Skip to comments.ISRO declares GSLV-D5 cryogenic rocket launch a success
Posted on 01/05/2014 3:34:12 AM PST by IndianChief
Sriharikota: The Indian Space Research Organisation or ISRO achieved another milestone today as it successfully launched the Geo-synchronous Satellite Launch Vehicle or GSLV-D5 from the space port at Sriharikota in Andhra Pradesh.
The advanced GSAT-14 communications satellite that GSLV-D5 is carrying has also been separated from the rocket and placed into orbit. The Rs. 350-crore mission marks India's entry into the multi-billion dollar commercial launcher market on a fully indigenous large rocket.
An India-made cryogenic engine powers the GSLV-D5, which stands almost 50 meters tall (as high as a 17-storey building) and weighs a whopping 415 tons (as much 80 full grown elephants).

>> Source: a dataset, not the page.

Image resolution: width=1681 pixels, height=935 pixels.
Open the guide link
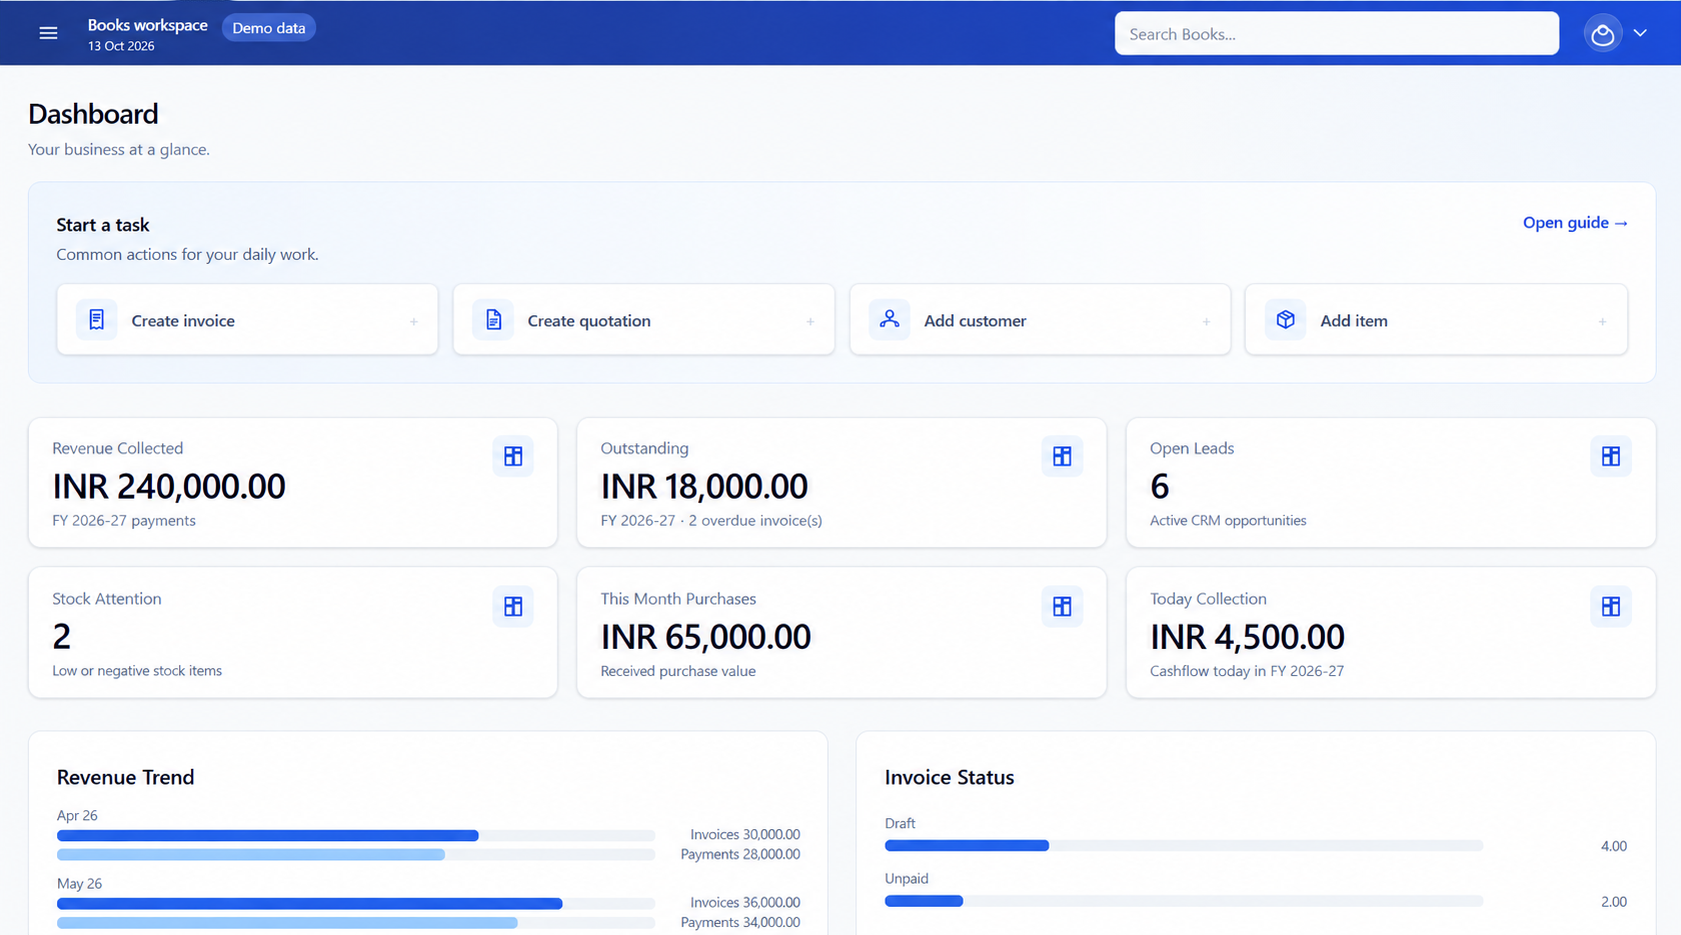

"I am happy to say that Team ISRO has done it," ISRO chief Dr K Radhakrishnan said after what was called a make-or-break launch owing to two failures earlier.
The GSLV program had suffered twin back-to-back failures three years ago and its last launch in August was aborted minutes before lift-off.
On August 19, 2013, a major mishap was averted and the launch of the GSLV was aborted 74 minutes before lift-off after ISRO scientists found that about 750 kilograms of highly inflammable and explosive fuel had leaked out in the second stage.
A cryogenic rocket engine is a rocket engine that uses a cryogenic fuel or oxidizer, that is, its fuel or oxidizer (or both) are gases liquefied and stored at very low temperatures. Notably, these engines were one of the main factors of the ultimate success in reaching the Moon by the Saturn V rocket.
Our very own have thier boot on our throats allowing others to corner the market in almost every field.
The nice thing about cryogenic rocket engines is that you can turn them off.